Camille n’adulait pas sa maîtresse en parlant ainsi. Elle aussi avait des prétentions à la naissance et aux revers de fortune. Elle disait avoir des échevins parmi ses ancêtres.

— Mon Dieu, Camille, la naissance n’y fait rien, dit la comtesse, que les airs de sa suivante impatientaient souvent.

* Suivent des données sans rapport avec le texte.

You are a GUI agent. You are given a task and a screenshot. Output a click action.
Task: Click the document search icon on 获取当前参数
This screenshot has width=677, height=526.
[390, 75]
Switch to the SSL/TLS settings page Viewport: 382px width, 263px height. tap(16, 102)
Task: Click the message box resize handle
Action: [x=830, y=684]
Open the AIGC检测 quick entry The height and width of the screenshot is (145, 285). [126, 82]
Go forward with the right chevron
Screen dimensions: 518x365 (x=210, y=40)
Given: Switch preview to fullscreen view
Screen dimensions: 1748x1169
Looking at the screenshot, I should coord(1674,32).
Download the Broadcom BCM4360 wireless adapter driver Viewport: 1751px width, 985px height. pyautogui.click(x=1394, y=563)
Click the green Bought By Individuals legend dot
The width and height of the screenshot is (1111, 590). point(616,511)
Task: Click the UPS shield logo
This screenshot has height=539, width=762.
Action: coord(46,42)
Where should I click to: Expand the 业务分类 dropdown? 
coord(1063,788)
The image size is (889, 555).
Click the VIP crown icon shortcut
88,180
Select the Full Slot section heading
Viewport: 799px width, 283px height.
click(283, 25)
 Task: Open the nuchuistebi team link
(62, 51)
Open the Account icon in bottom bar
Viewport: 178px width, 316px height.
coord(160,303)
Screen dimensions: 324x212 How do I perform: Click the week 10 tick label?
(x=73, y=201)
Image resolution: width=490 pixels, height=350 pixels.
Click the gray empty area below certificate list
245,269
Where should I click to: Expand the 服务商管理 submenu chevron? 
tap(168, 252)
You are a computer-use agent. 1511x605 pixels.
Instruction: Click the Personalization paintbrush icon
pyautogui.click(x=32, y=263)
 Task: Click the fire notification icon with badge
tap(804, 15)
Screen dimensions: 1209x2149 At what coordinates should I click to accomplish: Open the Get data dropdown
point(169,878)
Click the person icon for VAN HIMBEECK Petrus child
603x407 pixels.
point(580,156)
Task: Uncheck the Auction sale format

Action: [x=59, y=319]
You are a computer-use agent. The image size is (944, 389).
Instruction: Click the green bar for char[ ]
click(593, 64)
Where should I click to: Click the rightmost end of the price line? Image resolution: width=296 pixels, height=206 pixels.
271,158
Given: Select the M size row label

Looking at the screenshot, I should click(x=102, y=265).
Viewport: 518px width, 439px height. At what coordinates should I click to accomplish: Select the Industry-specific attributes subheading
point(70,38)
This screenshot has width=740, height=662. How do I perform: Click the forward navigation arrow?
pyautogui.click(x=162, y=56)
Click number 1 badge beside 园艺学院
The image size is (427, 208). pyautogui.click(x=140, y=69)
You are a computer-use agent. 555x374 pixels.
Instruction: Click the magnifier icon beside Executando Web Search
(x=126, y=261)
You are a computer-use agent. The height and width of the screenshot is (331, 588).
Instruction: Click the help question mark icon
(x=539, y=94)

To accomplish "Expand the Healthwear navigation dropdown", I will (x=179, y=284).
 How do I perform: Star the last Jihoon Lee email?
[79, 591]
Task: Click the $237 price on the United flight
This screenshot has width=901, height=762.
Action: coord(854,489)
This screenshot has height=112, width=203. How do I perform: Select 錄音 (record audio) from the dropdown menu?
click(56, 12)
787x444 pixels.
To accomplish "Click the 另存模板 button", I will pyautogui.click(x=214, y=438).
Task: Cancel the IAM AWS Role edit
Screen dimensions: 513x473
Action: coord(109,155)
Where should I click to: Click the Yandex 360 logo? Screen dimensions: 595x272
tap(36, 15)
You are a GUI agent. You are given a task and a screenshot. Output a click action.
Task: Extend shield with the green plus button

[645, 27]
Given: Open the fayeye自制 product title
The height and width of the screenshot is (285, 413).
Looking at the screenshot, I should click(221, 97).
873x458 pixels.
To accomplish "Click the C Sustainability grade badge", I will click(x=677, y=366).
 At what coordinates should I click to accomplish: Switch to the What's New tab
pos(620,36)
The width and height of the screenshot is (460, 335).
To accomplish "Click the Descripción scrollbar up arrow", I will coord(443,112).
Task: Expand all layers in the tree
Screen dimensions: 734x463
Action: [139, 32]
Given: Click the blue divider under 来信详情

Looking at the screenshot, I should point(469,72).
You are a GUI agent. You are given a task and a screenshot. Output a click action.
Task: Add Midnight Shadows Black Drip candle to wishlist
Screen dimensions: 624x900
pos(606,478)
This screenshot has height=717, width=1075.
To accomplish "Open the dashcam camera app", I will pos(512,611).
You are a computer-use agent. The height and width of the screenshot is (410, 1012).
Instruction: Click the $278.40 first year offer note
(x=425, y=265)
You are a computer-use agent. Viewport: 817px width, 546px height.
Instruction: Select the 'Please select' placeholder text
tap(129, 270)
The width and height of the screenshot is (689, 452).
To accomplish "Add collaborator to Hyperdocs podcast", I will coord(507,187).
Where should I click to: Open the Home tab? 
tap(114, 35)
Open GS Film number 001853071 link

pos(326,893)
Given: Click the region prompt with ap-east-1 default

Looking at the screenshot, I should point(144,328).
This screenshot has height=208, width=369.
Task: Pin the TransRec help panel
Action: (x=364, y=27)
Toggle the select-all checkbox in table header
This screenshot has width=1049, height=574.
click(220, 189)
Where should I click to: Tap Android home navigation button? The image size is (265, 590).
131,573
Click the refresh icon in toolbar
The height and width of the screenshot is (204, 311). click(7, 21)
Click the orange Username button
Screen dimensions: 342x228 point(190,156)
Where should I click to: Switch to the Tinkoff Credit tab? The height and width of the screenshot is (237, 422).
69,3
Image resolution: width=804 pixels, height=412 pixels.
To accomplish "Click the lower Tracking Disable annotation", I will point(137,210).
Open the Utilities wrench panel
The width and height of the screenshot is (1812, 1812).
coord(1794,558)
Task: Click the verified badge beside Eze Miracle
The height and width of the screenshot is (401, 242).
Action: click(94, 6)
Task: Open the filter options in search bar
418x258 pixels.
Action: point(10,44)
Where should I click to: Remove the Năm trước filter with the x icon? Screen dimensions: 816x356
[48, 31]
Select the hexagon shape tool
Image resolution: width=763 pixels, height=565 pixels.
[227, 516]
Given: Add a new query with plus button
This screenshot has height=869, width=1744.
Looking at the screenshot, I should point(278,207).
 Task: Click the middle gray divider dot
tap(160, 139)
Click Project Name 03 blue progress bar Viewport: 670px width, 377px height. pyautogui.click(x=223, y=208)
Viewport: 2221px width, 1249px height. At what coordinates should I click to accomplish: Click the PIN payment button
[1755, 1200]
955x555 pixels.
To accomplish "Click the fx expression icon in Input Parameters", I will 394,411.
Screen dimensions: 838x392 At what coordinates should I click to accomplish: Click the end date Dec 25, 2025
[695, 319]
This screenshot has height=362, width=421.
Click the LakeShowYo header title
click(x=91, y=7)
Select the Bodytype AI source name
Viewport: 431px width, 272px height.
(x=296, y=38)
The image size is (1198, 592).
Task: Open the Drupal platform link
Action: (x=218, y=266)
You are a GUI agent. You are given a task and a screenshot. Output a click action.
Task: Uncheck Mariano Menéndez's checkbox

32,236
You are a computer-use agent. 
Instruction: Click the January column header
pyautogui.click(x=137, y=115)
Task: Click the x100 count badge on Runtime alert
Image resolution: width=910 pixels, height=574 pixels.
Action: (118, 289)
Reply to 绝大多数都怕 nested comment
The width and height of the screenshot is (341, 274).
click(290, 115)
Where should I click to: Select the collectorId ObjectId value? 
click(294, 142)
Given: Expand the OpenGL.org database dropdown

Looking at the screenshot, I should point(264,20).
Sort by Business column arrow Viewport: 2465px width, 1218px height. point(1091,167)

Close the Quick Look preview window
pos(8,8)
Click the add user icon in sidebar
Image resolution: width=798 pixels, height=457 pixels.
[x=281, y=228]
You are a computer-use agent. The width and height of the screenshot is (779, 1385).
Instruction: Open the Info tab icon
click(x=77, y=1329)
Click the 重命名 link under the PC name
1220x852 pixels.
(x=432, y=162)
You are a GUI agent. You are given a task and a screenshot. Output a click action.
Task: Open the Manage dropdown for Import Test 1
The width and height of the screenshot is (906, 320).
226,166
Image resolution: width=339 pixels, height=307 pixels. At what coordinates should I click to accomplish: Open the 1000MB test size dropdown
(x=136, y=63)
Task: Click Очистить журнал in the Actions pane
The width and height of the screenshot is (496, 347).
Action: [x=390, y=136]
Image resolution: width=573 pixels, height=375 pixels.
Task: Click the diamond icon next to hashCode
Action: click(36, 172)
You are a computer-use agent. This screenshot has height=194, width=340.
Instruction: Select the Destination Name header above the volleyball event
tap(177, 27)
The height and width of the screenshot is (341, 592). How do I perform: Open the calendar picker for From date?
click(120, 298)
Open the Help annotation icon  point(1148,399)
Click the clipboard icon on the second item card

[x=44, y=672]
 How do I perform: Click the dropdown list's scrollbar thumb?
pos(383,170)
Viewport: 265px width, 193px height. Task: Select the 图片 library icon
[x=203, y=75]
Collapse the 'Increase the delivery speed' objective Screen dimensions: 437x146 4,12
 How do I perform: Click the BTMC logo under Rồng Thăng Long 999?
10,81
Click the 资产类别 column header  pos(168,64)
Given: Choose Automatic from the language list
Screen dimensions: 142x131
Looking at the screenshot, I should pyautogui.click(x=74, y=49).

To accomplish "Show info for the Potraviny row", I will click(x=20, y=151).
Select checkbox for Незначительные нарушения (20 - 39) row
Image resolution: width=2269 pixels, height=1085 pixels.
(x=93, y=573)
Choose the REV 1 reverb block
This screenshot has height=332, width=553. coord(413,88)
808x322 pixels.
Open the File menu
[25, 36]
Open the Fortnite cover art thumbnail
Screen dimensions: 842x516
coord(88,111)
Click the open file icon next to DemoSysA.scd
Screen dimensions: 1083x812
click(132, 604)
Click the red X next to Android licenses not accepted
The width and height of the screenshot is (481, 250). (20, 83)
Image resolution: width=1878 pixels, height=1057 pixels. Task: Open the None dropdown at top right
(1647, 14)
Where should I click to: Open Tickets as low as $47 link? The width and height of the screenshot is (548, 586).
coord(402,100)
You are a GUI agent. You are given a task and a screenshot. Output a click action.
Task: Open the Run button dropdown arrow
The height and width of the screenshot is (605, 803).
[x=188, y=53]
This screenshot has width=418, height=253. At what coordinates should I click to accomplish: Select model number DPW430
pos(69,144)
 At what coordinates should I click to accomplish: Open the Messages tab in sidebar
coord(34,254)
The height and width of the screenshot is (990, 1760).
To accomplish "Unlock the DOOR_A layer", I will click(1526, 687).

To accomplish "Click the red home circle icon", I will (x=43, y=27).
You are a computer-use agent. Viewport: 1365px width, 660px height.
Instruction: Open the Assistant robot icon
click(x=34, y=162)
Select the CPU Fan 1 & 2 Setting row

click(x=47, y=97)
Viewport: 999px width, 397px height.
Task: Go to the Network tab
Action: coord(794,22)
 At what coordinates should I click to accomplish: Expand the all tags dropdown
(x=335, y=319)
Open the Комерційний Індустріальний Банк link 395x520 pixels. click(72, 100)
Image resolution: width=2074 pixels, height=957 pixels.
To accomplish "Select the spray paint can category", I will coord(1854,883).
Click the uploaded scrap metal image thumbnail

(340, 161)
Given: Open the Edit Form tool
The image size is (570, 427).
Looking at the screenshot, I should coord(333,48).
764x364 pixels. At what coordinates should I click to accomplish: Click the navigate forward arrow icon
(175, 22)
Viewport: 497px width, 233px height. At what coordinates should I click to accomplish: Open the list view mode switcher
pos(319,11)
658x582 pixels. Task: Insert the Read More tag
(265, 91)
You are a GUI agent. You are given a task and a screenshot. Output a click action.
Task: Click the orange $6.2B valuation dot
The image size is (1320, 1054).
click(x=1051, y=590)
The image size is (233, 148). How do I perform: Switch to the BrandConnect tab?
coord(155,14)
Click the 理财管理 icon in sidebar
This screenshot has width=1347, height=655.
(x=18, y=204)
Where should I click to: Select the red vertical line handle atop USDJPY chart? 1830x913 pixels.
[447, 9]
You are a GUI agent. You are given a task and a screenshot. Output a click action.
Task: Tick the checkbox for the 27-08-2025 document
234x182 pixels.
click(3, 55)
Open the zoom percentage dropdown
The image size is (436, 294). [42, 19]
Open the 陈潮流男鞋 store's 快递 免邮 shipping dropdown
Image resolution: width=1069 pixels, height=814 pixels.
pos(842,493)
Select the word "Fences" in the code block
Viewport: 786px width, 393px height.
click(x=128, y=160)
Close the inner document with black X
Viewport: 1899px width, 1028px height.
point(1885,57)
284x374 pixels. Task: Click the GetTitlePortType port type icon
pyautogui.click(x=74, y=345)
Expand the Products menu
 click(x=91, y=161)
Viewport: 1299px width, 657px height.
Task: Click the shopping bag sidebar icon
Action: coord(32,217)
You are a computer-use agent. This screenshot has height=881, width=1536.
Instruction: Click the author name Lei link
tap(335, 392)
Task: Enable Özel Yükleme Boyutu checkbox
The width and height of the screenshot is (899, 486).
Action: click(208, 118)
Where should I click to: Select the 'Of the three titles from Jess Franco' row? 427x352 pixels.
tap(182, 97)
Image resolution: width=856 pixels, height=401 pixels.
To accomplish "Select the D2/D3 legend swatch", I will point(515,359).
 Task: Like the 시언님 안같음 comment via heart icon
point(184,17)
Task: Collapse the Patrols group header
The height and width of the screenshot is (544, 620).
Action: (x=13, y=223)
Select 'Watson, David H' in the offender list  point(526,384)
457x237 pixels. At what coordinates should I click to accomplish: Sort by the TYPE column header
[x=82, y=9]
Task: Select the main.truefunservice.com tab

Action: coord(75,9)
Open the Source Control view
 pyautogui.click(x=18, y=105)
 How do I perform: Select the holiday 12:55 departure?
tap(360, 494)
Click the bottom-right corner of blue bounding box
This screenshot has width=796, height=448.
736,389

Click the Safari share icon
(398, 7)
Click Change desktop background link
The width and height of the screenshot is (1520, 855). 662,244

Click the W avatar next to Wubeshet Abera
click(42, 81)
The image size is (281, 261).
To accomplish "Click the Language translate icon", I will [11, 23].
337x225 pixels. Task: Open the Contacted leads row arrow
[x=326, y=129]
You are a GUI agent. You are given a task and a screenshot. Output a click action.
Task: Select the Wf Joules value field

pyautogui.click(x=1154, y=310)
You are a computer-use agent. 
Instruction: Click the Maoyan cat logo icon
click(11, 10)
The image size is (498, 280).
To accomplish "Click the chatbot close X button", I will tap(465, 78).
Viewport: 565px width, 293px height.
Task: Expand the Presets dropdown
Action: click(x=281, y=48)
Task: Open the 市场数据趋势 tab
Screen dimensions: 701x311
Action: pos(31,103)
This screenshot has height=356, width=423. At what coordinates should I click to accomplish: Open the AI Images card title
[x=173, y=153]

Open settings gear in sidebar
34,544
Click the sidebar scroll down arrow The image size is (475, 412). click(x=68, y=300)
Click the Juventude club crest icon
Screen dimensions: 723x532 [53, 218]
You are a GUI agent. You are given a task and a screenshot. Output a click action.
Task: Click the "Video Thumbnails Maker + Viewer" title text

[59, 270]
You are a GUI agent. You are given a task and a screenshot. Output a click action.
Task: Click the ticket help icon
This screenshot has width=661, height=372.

— Pardon, madame la comtesse, reprit Camille piquée ; je croyais que ça faisait tout !

— C’est comme vous voudrez, ma chère. Allez me chercher mon parasol gris. — Ils ont tous tant de morgue par le temps qui court, pensa madame d’Estrelle, qu’ils me dégoûteront de tout préjugé ; ils me feront aimer Jean-Jacques Rousseau plus que de raison, et vraiment j’arrive à me demander si les grands ne jouissent pas un peu de leur reste et si ces vieilleries ne commencent pas à être bonnes pour amuser nos valets.

Elle prit son parasol gris avec je ne sais quel vague dépit intérieur, et puis elle s’assit dans son salon, ouvert au soleil d’avril, se disant qu’elle ne devait plus aller du côté du pavillon, et peut-être plus du tout dans son jardin.